Hate, fear, and prejudice always find expression in the syntax of the time. That said, few swearwords, insults, and slurs have real staying power beyond general cultural inertia: the word 'fuck' has been in the English language in some form or another for a thousand years, and will probably continue to exist for as long; the Lunar trend of 'cuntoid' for female-identifying synthmorphs is already dying fast. Still, where there is anger and discrimination there will be words to describe it, and the changing social norms after the Fall provide plenty of raw material for new and injurious expressions. So in addition to all the hundreds or thousands of slurs still in use with regards to an individual's ethnicity, gender, sexual orientation, religion, intelligence, appearance, odious personal habits, ancestry, etc. there have arisen thousands or tens of thousands of terms discussing new ethnicities, religions, morph types, political and social beliefs and preferences, just to name a few.
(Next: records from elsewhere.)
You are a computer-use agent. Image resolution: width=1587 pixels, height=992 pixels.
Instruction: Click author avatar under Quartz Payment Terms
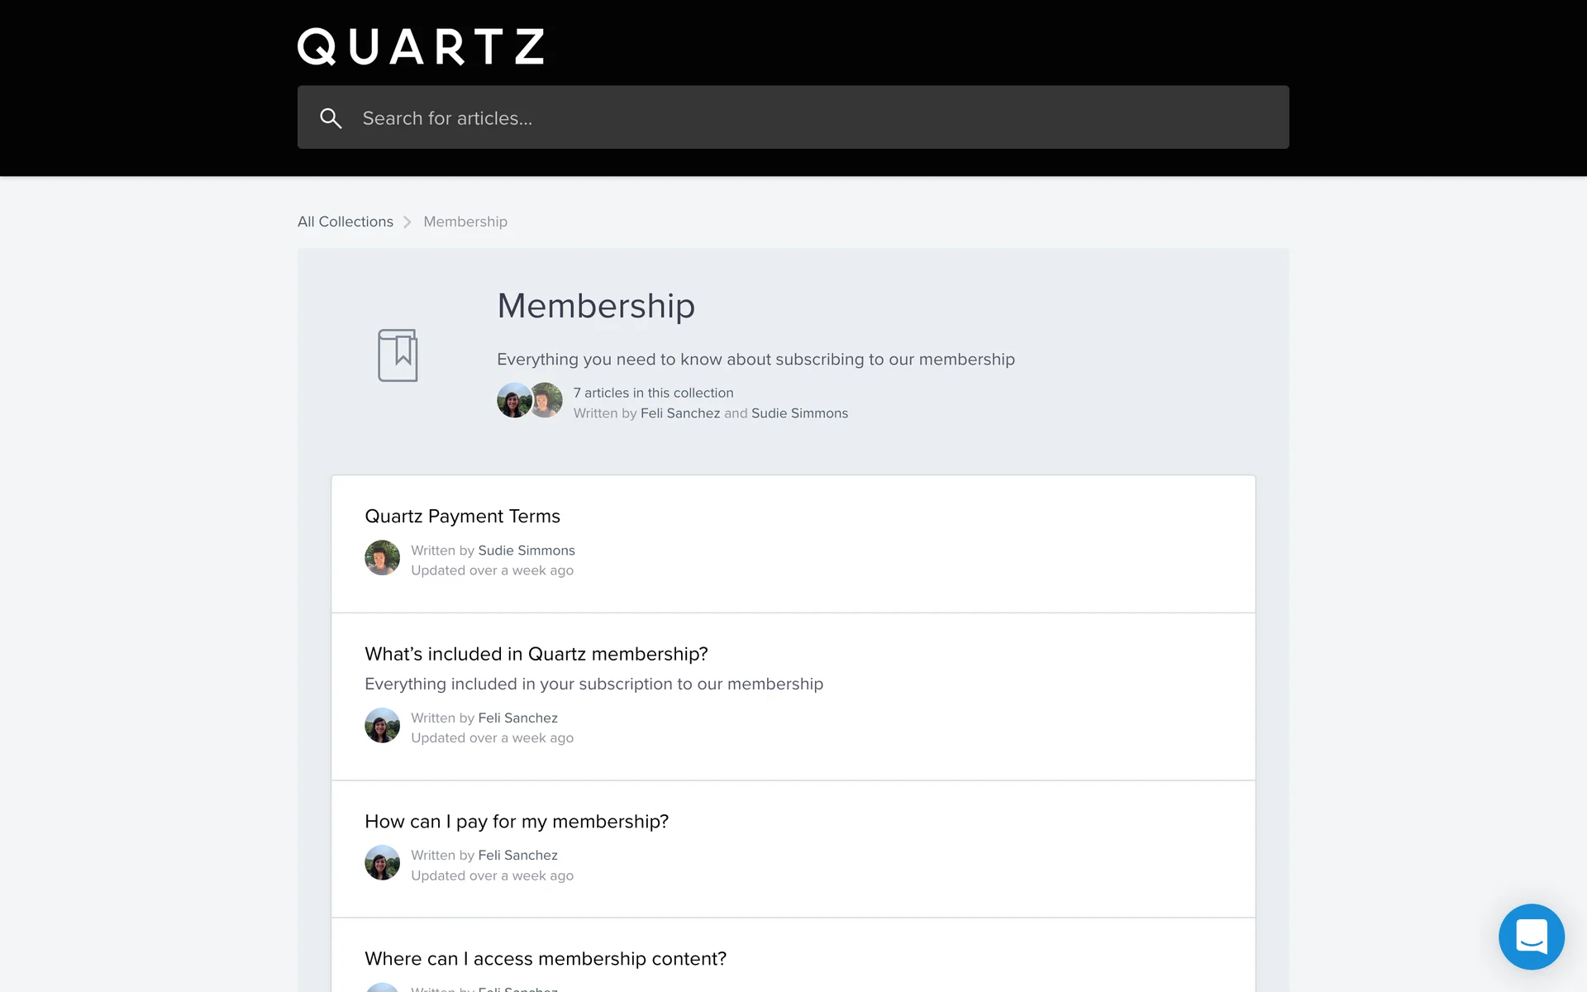pyautogui.click(x=382, y=558)
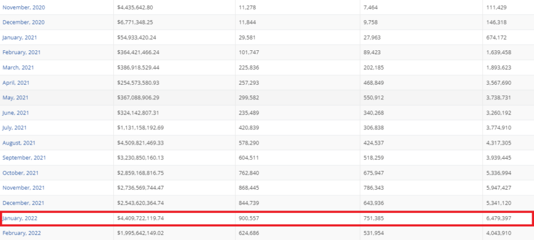Open the February, 2021 link
The image size is (534, 240).
click(21, 52)
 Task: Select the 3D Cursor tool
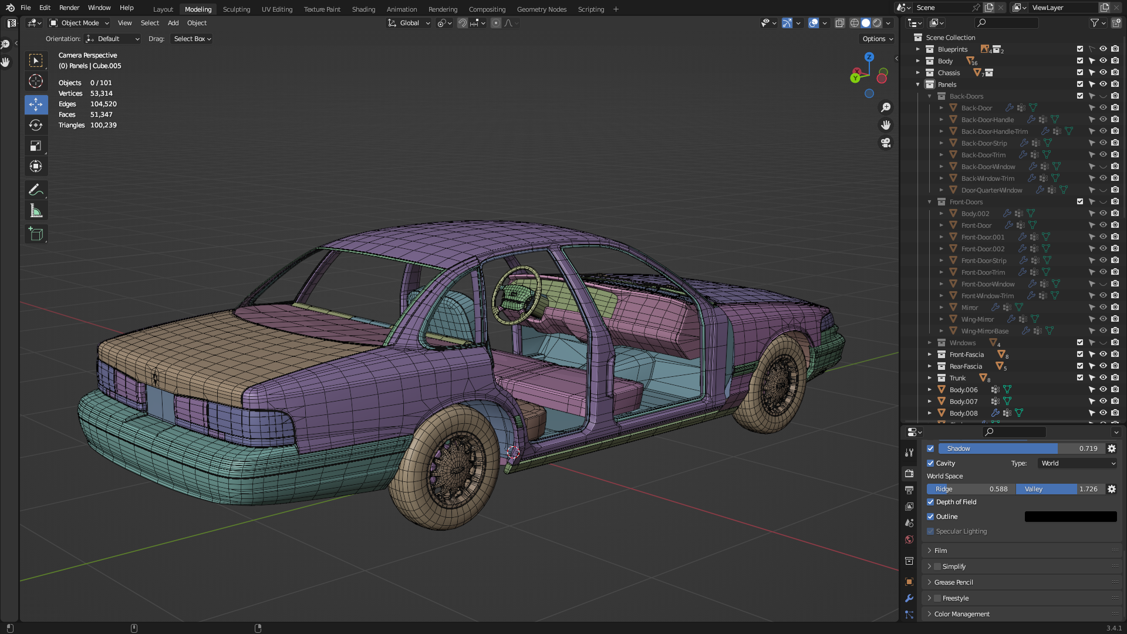36,81
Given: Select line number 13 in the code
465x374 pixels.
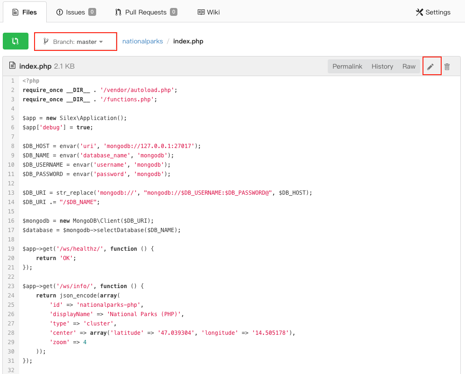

Few of these really catch the metacultural awareness, and remain tied to specific networks, habitats, and social circles, but a few have spread fairly wide throughout the system.

"Nutes" as a disparitive descriptive for genderless biomorphs is one of the most common, though nowhere near as insulting as some of the more inventive names for them in Vo Nguyen, where bioconservatives have painted neuter biomorphs as sexual deviants and "unnatural."  Gender identity still remains a point of contention for nominally sexless synthmorphs (and, less often, informoprhs), which spans the spectrum from synthmorphs-that-identify-as-a-given-gender ("Cuntoids," "Princkbots," etc.) to mixed-biomorph-synthmorph-sexual-relationships ("Toyboy," "toyboi," "toygirl," "toygurl," "toyfag," "toyqueer," etc.) Xenoreligions and new religions see rather widespread distain, with any number of insults based on their beliefs, the least contentious of which is the Mesh media labeling them all as cults. Even some specific morphs and factions get their share of nicknames, such as the Ultimates and Remade ("ussholes," on Olympia, "Ulticunts" in Nova York, etc.) This is but a small sampling of the vast number of new slurs being generated, used, and abandoned every day.

Using AF Slurs

In moderation, where and when you must. The issue with fantasy slurs in a science fiction setting is less an issue of being politically correct as it is sounding like an asshole by spouting a bunch of silly, obviously made-up words designed to be quasi-offensive. I mean, c'mon, "cuntoid" sounds like something a thirteen year old boy would come up with to shock his friends. A number of sci-fi insults often come across the same way, feeling artificial and silly on the tongue - feth, feck, frak, frag, frell, shazbot, bleep, tanj, gorram, smeg, shock, smurf, bastich, Belgium, blotching, slitch, etc. Sci fi slurs are little better, often based on some basic physical characteristic or disparaging resemblance to Earth organisms/objects, like crab, bug, spoonhead, clicker, clanker, suckhead, spacehead, flatlander, socialator, smeghead, etc. These terms aren't offensive to contemporary ears because they aren't culturally ingrained as offensive, and so miss the desired impact (unless you just want to sound slightly silly, which is perfectly acceptable), whereas real-world ethnic slurs are likely to offend people you're playing the game with, which is generally undesired.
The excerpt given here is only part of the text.